- SOURCE PASSAGE:
+ + + +

A polynomial has derivative zero if and only if it is constant, so $\ker D$ is the set of all constant polynomials. This is spanned by any (nonzero) constant polynomial, so it has dimension one.

Next consider $\operatorname{im}D$. Let $S\leqslant\mathbb{R}_{\leqslant n}[x]$ be the subspace spanned by $1,x,\ldots,x^{n-1}$, that is, the subspace consisting of all polynomials of degree at most $n-1$. Certainly $\operatorname{im}D\leqslant S$, since when you differentiate a polynomial of degree at most n you get a polynomial of degree at most $n-1$. But if $s(x)\in S$ then $s(x)$ has an indefinite integral $t(x)$ in $\mathbb{R}_{\leqslant n}[x]$ and $D(t)=s$, so every $s\in S$ is in $\operatorname{im}D$, so $\operatorname{im}D=S$.

A useful property of the kernel of a linear map is that it tells you whether or not the map is injective.

###### Proposition 4.14.3.

A linear map $T:U\to V$ is injective if and only if $\ker T=\{\mathbf{0}_{U}\}$.

+ + + +

- SHORT EXERCISE 1:
In the passage on the differentiation map, what is the dimension of $\ker D$?
- SHORT EXERCISE 2:
Copy the passage on the differentiation map word for word, from "A polynomial has" to "has dimension one.".
- SHORT EXERCISE 3:
Write what comes next in the passage on the differentiation map, picking up right after its final sentence.

- PROVIDED MATERIAL:
+ + + +

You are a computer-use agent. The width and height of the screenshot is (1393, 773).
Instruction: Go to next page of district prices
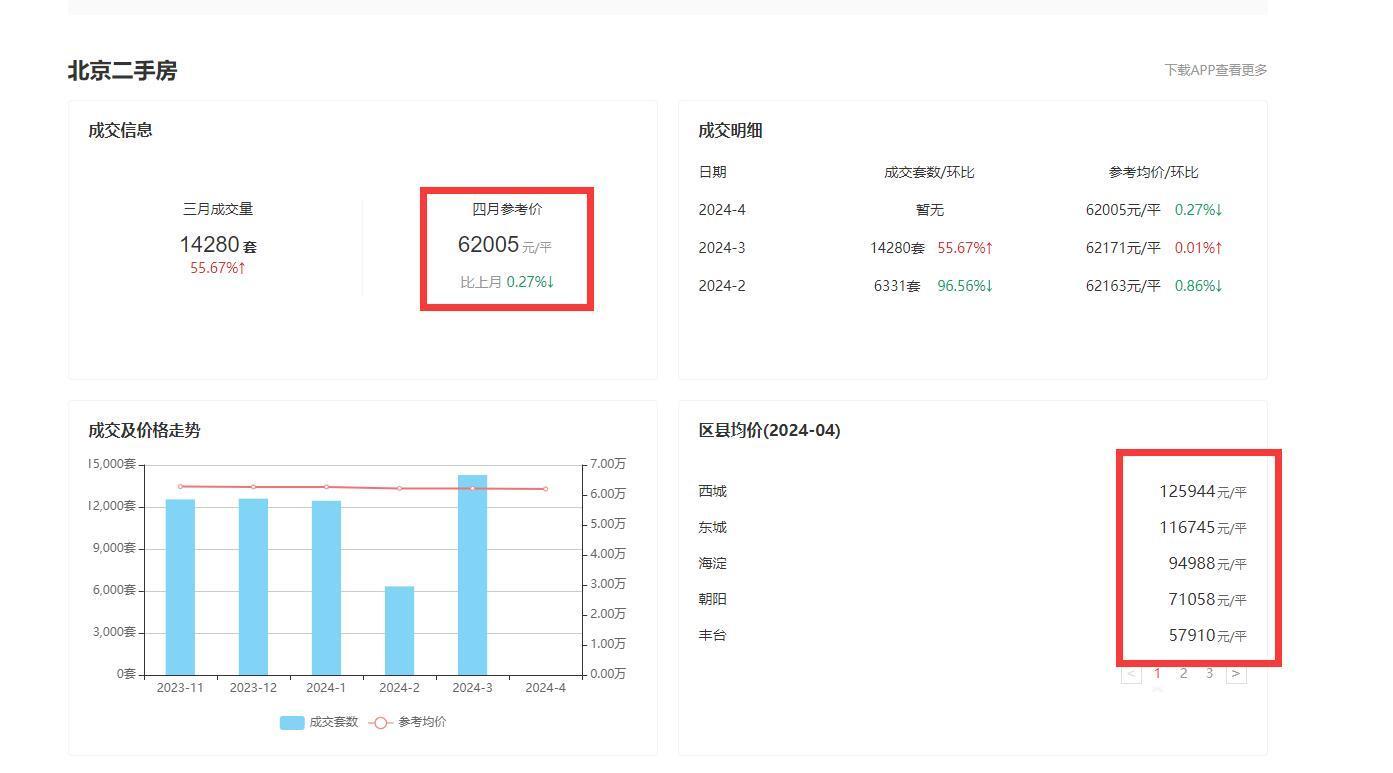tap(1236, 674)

+ + + +

- TASK RESULT 1:
The kernel of $D$ has dimension one.

- TASK RESULT 2:
A polynomial has derivative zero if and only if it is constant, so $\ker D$ is the set of all constant polynomials. This is spanned by any (nonzero) constant polynomial, so it has dimension one.

- TASK RESULT 3:
###### Proof.

Suppose $T$ is injective. By Lemma 4.14.1, $T(\mathbf{0}_{U})=\mathbf{0}_{V}$, so $\mathbf{0}_{U}\in\ker T$. Now if $\mathbf{u}\in\ker T$ then $T(\mathbf{u})=\mathbf{0}_{V}$ so $T(\mathbf{u})=T(\mathbf{0}_{U})$, so by injectivity $\mathbf{u}=\mathbf{0}_{U}$. It follows $\ker T=\{\mathbf{0}_{U}\}$.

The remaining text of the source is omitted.